Like Russia, China shares a common border with the region, and Beijing certainly would not agree that Central Asia is Moscow’s “exclusive sphere of influence.” Until 2013, the world saw China’s interest in Central Asia as normal and benign as it sought natural resources, especially hydrocarbons, and to rent farmland, principally in Kazakhstan, to feed its massive population. That changed in the Fall of 2013 when Chinese President Xi announced at Nazarbayev University in Kazakhstan what is now known as the Belt and Road Initiative. In the following years, China deployed massive soft power in the region with infrastructure and industrial-investment projects as well as tens of thousands of scholarships for young Central Asians to study in China. The Central Asian states welcome Chinese interest and investment but are wary because of Beijing’s predatory lending to finance its projects and because of the truism that hard power almost always follows soft power. A point will come when the Central Asian capitals – and certainly Moscow – will have to decide whether they will tolerate Chinese “boots on the ground” in Central Asia.

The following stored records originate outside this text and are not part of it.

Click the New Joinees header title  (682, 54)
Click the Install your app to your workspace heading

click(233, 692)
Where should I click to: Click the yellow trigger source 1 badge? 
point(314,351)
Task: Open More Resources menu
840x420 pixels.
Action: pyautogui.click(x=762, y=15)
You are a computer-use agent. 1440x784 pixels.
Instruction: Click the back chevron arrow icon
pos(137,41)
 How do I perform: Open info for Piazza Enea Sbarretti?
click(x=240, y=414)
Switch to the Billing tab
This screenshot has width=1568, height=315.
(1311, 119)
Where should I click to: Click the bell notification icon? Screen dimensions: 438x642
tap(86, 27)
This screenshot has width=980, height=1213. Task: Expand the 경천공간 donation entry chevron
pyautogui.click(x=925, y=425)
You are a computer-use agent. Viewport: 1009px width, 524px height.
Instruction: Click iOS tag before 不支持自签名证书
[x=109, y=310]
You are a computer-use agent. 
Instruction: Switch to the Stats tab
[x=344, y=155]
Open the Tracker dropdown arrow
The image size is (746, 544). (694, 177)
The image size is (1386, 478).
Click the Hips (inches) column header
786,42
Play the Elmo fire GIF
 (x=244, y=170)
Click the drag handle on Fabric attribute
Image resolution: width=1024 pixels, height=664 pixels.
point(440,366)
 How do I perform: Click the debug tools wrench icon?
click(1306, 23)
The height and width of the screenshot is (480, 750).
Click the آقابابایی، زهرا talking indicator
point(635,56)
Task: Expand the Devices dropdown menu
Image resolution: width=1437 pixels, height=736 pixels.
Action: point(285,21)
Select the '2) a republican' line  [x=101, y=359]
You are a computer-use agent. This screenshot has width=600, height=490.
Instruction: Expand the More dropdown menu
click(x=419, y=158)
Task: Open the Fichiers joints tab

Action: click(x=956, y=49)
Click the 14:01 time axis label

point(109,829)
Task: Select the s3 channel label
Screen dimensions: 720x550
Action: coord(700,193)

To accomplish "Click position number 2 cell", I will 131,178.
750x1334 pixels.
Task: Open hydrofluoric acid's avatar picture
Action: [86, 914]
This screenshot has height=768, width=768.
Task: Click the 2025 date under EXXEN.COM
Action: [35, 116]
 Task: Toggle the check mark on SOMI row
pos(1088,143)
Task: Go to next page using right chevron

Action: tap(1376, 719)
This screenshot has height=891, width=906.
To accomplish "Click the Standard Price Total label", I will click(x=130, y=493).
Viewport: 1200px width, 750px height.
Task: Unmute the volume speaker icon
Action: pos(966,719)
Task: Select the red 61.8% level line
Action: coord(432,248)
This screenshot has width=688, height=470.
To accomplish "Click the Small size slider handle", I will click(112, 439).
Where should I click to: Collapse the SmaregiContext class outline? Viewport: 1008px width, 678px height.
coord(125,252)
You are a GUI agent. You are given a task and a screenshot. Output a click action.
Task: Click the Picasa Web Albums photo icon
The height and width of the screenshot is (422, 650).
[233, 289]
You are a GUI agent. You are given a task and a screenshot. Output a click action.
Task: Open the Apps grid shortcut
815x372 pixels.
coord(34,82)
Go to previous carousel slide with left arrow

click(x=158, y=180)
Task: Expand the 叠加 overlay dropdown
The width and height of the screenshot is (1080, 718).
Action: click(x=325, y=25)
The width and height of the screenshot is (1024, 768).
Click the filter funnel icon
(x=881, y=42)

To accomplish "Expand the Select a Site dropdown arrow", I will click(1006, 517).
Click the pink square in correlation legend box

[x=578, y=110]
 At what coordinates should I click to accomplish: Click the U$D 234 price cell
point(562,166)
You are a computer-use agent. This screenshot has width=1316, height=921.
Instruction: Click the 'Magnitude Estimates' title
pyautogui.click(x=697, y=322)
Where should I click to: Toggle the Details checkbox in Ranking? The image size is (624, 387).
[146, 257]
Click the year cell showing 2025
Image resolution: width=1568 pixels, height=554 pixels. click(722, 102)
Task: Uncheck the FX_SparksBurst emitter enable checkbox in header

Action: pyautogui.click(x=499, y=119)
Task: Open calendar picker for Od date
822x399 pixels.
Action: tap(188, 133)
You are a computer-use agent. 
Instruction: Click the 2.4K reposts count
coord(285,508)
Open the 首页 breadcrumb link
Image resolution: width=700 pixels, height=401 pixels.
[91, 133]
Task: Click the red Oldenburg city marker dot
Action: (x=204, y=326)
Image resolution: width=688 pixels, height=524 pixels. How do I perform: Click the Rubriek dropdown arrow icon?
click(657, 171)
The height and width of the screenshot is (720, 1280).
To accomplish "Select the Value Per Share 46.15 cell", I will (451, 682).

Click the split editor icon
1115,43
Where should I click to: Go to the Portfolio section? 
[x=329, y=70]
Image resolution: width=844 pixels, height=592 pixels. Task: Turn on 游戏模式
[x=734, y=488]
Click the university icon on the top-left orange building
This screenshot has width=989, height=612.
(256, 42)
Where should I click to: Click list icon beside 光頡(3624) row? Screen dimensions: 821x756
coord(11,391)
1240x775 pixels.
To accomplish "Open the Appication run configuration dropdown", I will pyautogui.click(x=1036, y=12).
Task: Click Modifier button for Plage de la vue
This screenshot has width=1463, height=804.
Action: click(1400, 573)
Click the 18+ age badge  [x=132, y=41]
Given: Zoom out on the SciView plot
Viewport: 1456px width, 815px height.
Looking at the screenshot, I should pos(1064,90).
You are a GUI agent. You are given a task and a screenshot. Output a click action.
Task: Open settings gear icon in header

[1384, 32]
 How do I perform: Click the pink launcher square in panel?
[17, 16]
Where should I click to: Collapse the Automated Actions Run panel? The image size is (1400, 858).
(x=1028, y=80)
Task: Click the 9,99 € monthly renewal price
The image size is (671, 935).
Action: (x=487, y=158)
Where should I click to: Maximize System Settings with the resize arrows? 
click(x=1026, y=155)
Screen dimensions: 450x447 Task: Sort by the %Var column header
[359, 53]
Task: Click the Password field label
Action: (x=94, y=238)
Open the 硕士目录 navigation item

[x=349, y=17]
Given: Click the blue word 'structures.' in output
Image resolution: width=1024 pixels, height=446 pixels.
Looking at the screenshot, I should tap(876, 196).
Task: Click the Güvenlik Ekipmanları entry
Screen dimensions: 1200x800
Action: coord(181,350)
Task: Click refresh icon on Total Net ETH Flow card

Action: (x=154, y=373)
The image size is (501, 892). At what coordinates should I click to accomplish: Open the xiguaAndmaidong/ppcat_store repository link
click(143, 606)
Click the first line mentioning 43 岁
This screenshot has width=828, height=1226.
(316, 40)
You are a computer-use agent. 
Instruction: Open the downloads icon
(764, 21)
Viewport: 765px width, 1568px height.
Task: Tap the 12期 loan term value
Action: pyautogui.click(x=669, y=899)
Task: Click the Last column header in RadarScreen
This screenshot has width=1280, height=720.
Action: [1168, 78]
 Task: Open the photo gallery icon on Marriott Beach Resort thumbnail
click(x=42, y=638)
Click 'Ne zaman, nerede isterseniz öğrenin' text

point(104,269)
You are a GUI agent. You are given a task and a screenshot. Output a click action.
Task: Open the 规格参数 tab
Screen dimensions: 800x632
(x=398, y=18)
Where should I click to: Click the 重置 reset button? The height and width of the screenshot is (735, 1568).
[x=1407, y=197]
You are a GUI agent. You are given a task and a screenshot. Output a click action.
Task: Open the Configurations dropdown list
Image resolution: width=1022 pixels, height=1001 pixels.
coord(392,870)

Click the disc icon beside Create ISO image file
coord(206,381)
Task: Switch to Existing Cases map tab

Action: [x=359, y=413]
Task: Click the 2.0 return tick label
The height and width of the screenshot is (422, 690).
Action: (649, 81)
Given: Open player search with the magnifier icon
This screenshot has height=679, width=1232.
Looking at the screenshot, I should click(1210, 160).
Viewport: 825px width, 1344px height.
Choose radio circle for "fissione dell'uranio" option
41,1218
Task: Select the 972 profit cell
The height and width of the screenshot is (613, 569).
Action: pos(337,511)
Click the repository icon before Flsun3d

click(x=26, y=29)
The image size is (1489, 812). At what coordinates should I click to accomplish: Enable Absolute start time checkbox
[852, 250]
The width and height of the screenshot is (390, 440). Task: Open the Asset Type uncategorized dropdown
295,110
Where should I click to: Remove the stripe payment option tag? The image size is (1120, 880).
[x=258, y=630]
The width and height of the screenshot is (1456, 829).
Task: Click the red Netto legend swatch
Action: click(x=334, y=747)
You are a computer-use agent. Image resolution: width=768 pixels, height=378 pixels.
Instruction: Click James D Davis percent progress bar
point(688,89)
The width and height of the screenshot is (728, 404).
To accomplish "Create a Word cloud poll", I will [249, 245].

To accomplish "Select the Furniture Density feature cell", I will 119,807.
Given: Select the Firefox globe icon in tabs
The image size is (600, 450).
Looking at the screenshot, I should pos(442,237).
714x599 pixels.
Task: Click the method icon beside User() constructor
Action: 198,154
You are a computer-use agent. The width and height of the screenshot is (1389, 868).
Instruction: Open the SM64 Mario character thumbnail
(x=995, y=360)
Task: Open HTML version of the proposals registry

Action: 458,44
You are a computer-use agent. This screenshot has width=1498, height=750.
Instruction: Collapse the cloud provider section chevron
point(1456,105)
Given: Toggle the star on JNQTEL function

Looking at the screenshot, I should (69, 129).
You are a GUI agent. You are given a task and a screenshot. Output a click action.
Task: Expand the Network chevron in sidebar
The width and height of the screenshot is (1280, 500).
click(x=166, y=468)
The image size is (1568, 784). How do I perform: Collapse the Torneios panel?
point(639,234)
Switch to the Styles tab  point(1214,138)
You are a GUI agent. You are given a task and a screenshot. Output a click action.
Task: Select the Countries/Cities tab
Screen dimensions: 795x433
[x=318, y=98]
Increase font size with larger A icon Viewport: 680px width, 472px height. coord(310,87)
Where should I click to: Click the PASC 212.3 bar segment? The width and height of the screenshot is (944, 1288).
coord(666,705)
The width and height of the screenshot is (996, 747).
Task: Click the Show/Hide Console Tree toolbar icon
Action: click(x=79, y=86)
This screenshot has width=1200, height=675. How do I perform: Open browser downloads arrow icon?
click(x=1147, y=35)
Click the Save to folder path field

THE REALITY OF AFGHANISTAN
Since its release to the public on February 5, a consistent criticism of the NSS-CA, both in Central Asia and in Washington itself, is that the United States sees Central Asia only through the lens of Afghanistan. In fact, it’s inevitable that the United States has to factor Afghanistan into its policy for the region. For one thing, Afghanistan itself is geographically and historically a Central Asian nation. The great Silk Road of the Middle Ages wended its way from China to Europe through the territories that now include both the Central Asian states and Afghanistan. Furthermore, the ISIS declaration of its Khorasan Caliphate focuses on Central Asia and Afghanistan. But contemporary U.S. policy in the region is not shaped solely by its involvement in Afghanistan. Washington’s goal is to offer the five Central Asian states a strategic partner and to create, both for individual countries and for the region, the conditions that will enhance their own mutual cooperation and the prosperity of their citizens.
STRONG SUPPORT FOR GROWING REGIONAL COOPERATION
There is one more element of the NSS-CA that is new and truly significant. Look again at the first policy objective: “Support and strengthen the sovereignty and independence of the Central Asian States, individually and as a region.” “As a region” is Washington’s recognition of a welcome, new environment in Central Asia. Since the death of Uzbekistan’s President Karimov and the election of President Mirziyoyev, Uzbekistan – once isolationist and essentially still Soviet – has worked to implement badly needed political and economic reforms and to open its once-closed doors to cooperation with its immediate Central Asian neighbors. That has led to summits and other high-level meetings in the region without the presence of any outside powers.
It is also understood that the five countries are beginning to explore the possibility of forming some sort of regional bloc, perhaps both political and economic. Should that happen, it would weaken the tendency of Moscow and Beijing to meddle in the region and to try to play off one capital against another, and it would enhance the prosperity of the peoples of the region. Washington does not intend to tell the Central Asian states what to do, but the language of the policy objective is clear: The United States welcomes this development and will find appropriate ways to encourage it.